Dans la Vienne, les producteurs rattachés à la coopéra- tive de La Tricherie ont consacré deux fois plus de surfaces au sorgho en 2020 que l’année précédente. Le chiffre démontre une vraie tendance. Toutefois, la plante originaire d’Afrique part de loin. Sur les 22 000 ha exploités, seuls 700 ha sont aujourd’hui dédiés au sorgho. En 2018, le rapport Acclimaterra commandé par la Région Nouvelle-Aquitaine faisait l’éloge de cette culture pour assurer des productions dans un contexte de réchauffement climatique (lire ci-dessous). Preuve en est qu’elle a du mal à s’imposer face au maïs tout-puissant.
« On aimerait bien qu’une filière s’organise. Mais il n’y a pas de communication positive sur les produits à base de sorgho », regrette Baptiste Breton, co-directeur de la coopérative poitevine. Parmi les rares exemples de transformation, un exploitant a décidé de fabriquer sa propre farine destinée à la consommation humaine qui a l’avantage d’être garantie... sans gluten. « Le sorgho pâtit d’une mauvaise image auprès des agriculteurs car son prix de vente est décoté par rapport au maïs », reprend le dirigeant. La concurrence fait rage. Produit, machines, méthodes de transformation... Le maïs est connu sur le bout des doigts par les professionnels du secteur. Les coûts sont maîtrisés. Pour le sorgho, c’est plutôt l’inverse.

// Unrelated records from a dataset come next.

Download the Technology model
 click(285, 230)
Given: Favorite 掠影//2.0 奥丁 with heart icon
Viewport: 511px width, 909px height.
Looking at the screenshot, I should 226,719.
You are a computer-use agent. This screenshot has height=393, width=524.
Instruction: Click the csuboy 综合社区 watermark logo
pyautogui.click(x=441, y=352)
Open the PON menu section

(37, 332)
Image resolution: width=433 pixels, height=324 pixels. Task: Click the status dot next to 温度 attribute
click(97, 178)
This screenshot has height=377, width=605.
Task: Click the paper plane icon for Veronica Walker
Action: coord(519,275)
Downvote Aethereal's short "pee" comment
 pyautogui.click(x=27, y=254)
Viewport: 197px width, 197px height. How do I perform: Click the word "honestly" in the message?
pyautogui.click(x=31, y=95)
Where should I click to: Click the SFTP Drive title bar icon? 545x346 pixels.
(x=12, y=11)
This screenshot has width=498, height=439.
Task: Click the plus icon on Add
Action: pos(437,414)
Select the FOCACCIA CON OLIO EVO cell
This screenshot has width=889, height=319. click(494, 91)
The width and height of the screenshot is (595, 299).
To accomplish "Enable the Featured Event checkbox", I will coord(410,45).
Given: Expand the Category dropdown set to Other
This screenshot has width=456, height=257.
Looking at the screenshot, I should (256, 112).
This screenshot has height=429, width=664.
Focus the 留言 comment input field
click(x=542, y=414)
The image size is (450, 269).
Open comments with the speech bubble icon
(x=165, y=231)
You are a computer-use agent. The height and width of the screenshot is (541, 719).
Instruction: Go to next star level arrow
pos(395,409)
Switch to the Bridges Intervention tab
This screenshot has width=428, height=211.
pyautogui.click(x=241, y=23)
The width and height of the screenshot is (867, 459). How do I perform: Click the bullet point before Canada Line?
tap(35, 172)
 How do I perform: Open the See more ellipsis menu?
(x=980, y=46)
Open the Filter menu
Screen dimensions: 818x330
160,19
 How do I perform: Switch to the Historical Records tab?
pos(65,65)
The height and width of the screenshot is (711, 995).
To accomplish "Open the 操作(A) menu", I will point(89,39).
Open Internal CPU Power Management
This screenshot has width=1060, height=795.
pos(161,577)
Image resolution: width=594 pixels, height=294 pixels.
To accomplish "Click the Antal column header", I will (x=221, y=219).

En revanche, les éleveurs apprécient particulièrement ses qualités. Le sorgho va pouvoir attendre les précipitations de fin d’été-début d’automne pour grandir quand le maïs commence à noircir. « Il est intéressant en complément du maïs pour que l’agriculteur ne mette pas tous ses œufs dans le même panier par temps de sécheresse », explique Aloïse Célerier, conseillère à la chambre d’agriculture de la Vienne. La quantité de fourrage est assurée. Actuellement, ce qui est planté est auto-consommé pour nourrir les bêtes. Le sorgho blanc est spécifiquement dédié à l’oisellerie. A Marnay, une plateforme de test ouvre ses portes aux exploitants qui souhaiteraient se lancer dans le sorgho.
En 2018, 240 experts en tout genre se sont demandé quels impacts les changements climatiques vont avoir sur les activités humaines menées en Nouvelle-Aquitaine (Le 7 n°404). Nom de code : Acclimaterra. En agriculture, ils ont insisté sur les vertus du sorgho. « Ses racines lui permettent de prélever plus d’eau et d’azote dans le sol. Il atteint plus facilement son rendement potentiel que le maïs en situation sèche », note Jean-Louis Durand, directeur de l’unité de recherche pluridisciplinaire prairies et plantes fourragères à l’Inra de Lusignan, qui faisait partie du groupe d’experts. Evidemment, il a moins besoin d’irrigation. Reste que deux ans après le rapport, le sorgho peine à s’imposer, comme si l’économie cherchait toujours à dicter sa loi à la nature.